Они шли по глубоким бороздам – результат тяжкого труда многих дней и недель, от которого кожа на ладонях облазила. Прежде чем показался дом, до них донесся запах поджаренного на плите бекона. Дом был не больше сарая для стрижки овец, а его деревянные стены так потемнели от дыма, которым тянуло из отдельно стоящей кухни, что казались обугленными. Крыша из гофрированного железа была серебристой на коньке и порыжевшей от ржавчины ниже. Покосившееся крыльцо подпирали доски. Рядом с домом, возле кухни, стоял бак для воды, а еще дальше, за проволочной оградой, находился курятник, откуда доносился птичий гам.

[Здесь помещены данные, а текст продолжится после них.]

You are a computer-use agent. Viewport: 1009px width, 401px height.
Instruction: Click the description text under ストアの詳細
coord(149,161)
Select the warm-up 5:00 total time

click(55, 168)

Тесс О’Рейли встретила их улыбкой:
– Как раз вовремя! Вам повезло, что я еще не скормила обед свиньям!
Эти угрозы были не больше чем просто шуткой, и она, проводив их к столу, наполнила тарелки яичницей с беконом. Чай был горячим и очень сладким. Было начало месяца. К концу его на тарелке будет по одному яйцу и крошечному ломтику свинины, а чай станет черным и горьким. Еда на их столе лучше любого календаря говорила о том, какой сегодня день месяца и сколько времени до уплаты ренты.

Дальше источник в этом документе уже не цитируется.